WHAT IS REQUIRED
Restate the data below word for word. Skip any images it contains.

SOURCE DATA
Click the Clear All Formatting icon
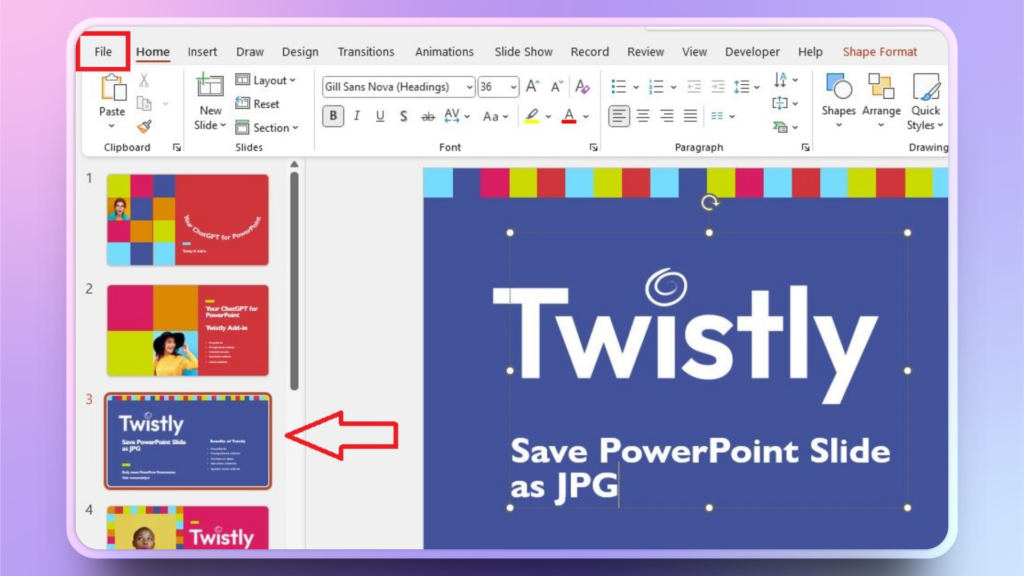This screenshot has height=576, width=1024. click(x=582, y=87)
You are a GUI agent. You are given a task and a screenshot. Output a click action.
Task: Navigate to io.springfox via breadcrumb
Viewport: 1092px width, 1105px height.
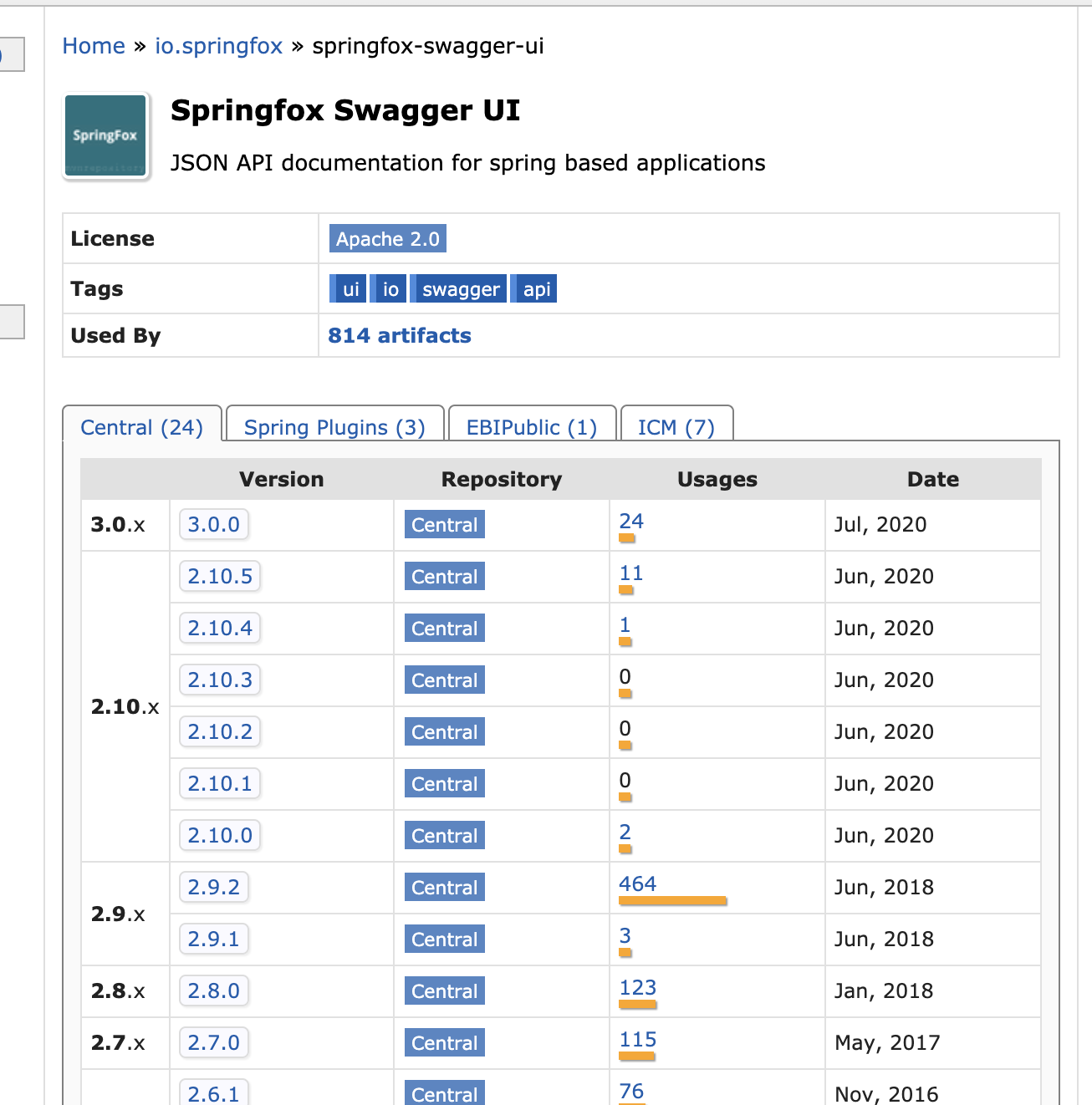(219, 46)
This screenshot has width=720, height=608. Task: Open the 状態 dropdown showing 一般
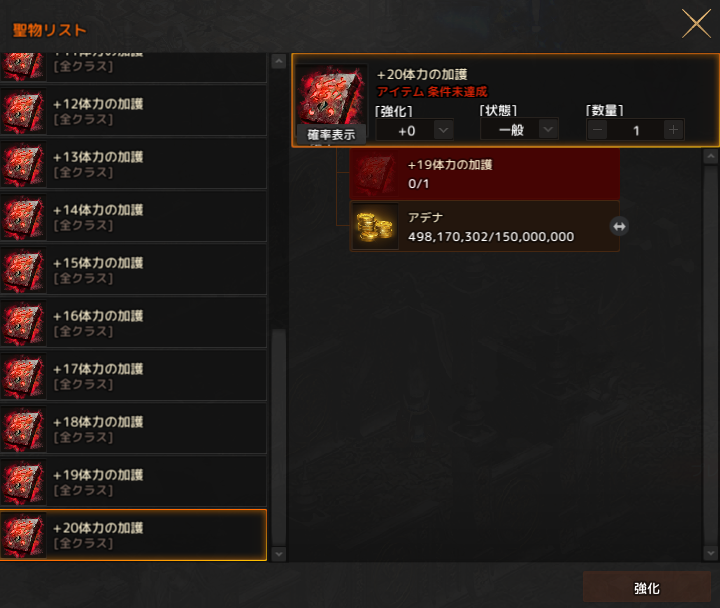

REPLY TO THE TASK
Click the Clear All Formatting icon
This screenshot has height=576, width=1024. click(x=582, y=87)
You are a GUI agent. You are given a task and a screenshot. Output a click action.
Task: Navigate to io.springfox via breadcrumb
Viewport: 1092px width, 1105px height.
(219, 46)
This screenshot has width=720, height=608. Task: Open the 状態 dropdown showing 一般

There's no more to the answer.